>> BEGIN
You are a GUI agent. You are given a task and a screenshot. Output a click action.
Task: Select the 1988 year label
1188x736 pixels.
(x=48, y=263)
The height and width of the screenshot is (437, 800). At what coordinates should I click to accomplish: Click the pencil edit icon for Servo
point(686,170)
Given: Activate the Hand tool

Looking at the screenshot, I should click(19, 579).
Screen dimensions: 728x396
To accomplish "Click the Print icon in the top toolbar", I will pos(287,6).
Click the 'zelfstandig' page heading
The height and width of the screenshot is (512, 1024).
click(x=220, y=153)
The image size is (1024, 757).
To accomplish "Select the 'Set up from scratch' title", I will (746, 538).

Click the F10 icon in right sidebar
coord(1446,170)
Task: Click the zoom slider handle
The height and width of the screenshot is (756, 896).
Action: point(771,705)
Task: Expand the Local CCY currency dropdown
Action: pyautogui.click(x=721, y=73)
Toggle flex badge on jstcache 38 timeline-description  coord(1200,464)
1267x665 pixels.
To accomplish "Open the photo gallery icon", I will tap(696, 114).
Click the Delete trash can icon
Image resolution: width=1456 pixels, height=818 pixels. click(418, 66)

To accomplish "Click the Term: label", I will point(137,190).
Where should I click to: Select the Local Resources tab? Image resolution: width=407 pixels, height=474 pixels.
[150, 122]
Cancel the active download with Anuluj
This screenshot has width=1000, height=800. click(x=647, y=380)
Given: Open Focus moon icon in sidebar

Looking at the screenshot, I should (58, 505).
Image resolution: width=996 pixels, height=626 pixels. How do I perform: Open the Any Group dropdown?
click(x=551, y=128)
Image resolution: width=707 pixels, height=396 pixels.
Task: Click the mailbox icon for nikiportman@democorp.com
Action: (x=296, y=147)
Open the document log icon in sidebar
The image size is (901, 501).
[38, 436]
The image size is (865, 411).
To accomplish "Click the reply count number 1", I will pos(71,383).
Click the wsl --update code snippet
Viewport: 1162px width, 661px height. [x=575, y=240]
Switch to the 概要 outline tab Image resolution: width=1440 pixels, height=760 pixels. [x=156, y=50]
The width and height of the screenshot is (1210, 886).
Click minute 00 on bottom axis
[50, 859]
>> END
Problem | Identify every line of the rows above that contains the string "width", and copy each such line in full. Matching is case-sensitive.

Problem solution |
The height and width of the screenshot is (437, 800). At what coordinates should I click to accomplish: Click the pencil edit icon for Servo
The height and width of the screenshot is (512, 1024).
The height and width of the screenshot is (756, 896).
Image resolution: width=1456 pixels, height=818 pixels. click(418, 66)
Where should I click to: Select the Local Resources tab? Image resolution: width=407 pixels, height=474 pixels.
This screenshot has width=1000, height=800. click(x=647, y=380)
Image resolution: width=996 pixels, height=626 pixels. How do I perform: Open the Any Group dropdown?
Image resolution: width=707 pixels, height=396 pixels.
Viewport: 1162px width, 661px height. [x=575, y=240]
Switch to the 概要 outline tab Image resolution: width=1440 pixels, height=760 pixels. [x=156, y=50]
The width and height of the screenshot is (1210, 886).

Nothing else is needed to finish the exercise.